First, if you analyze your historical data, specifically approval cycles, you can identify inefficiencies in the process.
Then, you can use this knowledge and improve the approval workflow.
What’s more, when you start automating approvals, the tools used will generate a wealth of data that you can analyze and optimize the process further.
In addition, automation will allow visibility so everyone included in approval-making will be able to do it then and there.
This will shorten the approval workflow and save you time and money because there won’t be extra delays.
According to Deskera, big data will go even further in approval workflows.
Namely, machine learning and artificial intelligence capabilities within big data tools will not only predict approval timelines and identify bottlenecks but also automate the overall decision-making.
Beyond approval workflows, big data analytics tools can streamline other repetitive tasks.
One is collecting data in the first place and performing analysis.
By using automated systems like cloud-based platforms that are designed to gather, process, and analyze big data in a matter of seconds, you can avoid wasting resources for doing it manually.
Just collecting internal procurement data takes procurement professionals too much of their precious time.
The survey by Airtable and Forrester revealed that employees spend approximately 2.4 hours each day just searching for data.

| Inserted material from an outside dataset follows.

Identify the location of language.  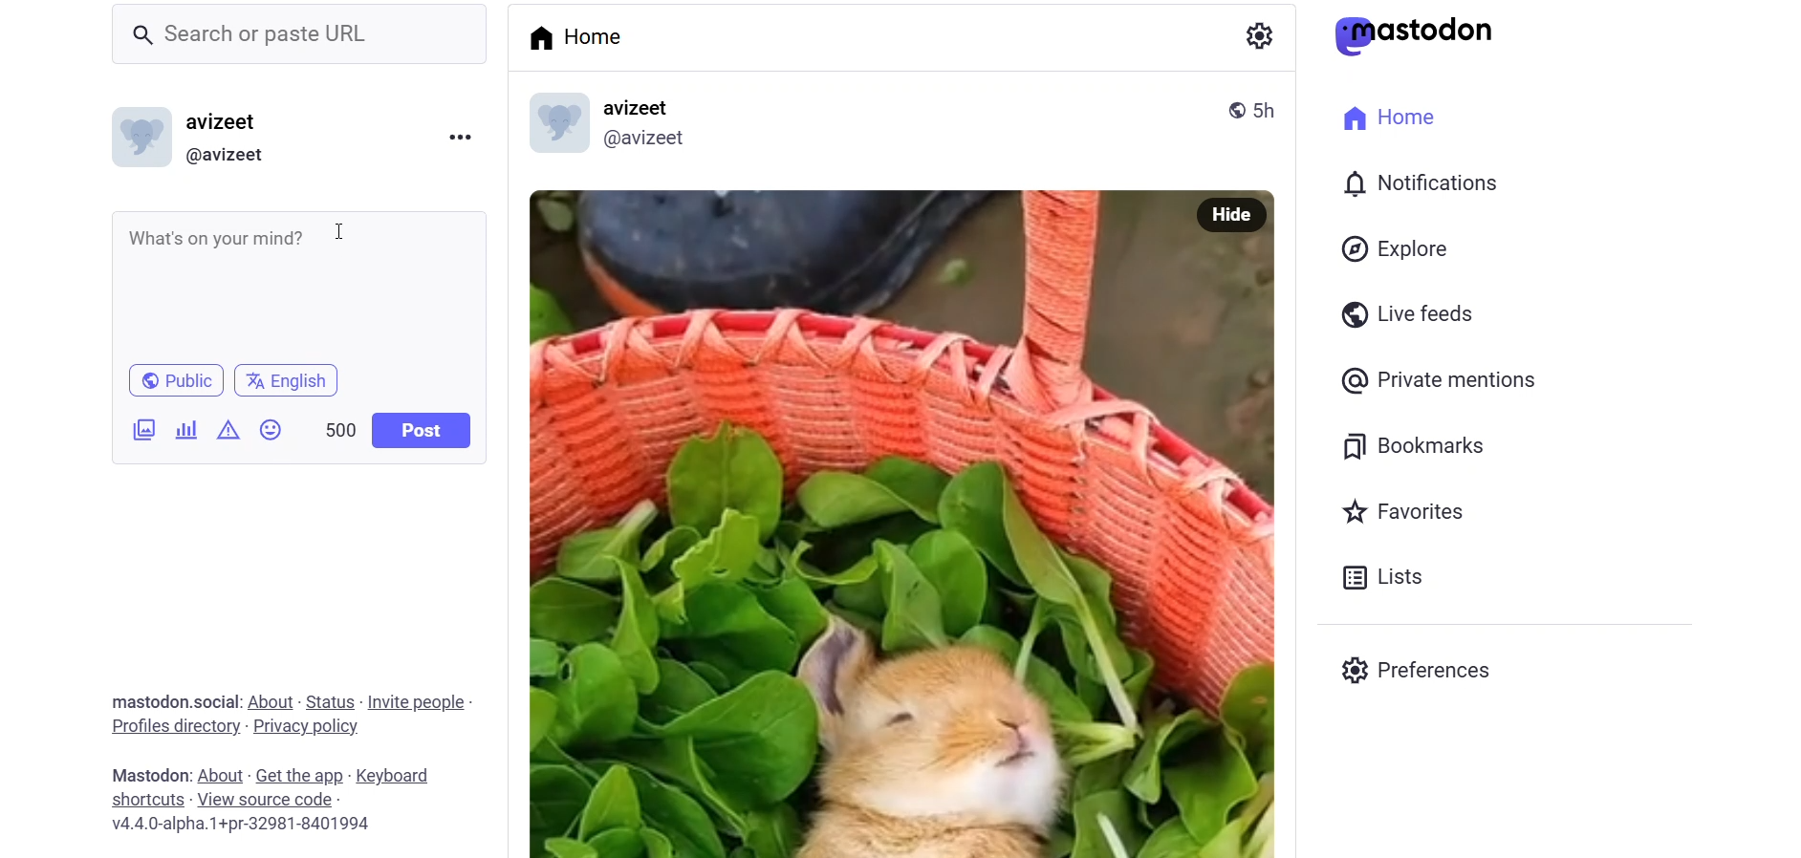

And that is an average employee. What about someone who has to deal with large amounts of data from external sources, too?

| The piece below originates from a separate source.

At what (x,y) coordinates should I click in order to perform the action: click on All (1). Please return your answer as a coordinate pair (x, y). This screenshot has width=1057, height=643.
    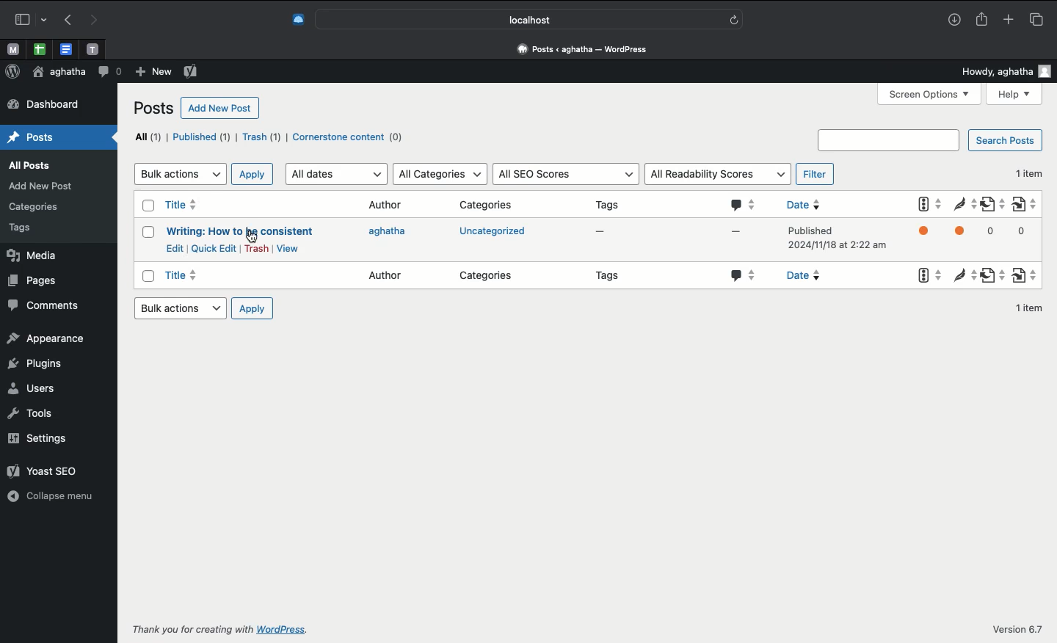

When you think about it thoroughly, investing in big data and cloud services that you pay-as-you-go is much more cost-effective and less prone to errors, which is another way to save resources.
All in all, big data enables you to automate many procurement processes and, in this way, save more resources.
In addition to identifying excessive spending, this is the best way to improve your procurement bottom line.
Big data is a powerful tool for procurement.
But this isn’t a recent revelation.
As we saw, in 2015 and even earlier, companies already recognized the game-changing potential embedded in big data, which has only intensified with time.
From identifying and reducing excessive spending to enabling automation to save time and resources, big data is and will remain crucial for improving procurement bottom line and overall organizational efficiency.
Now is the time to introduce it in your procurement!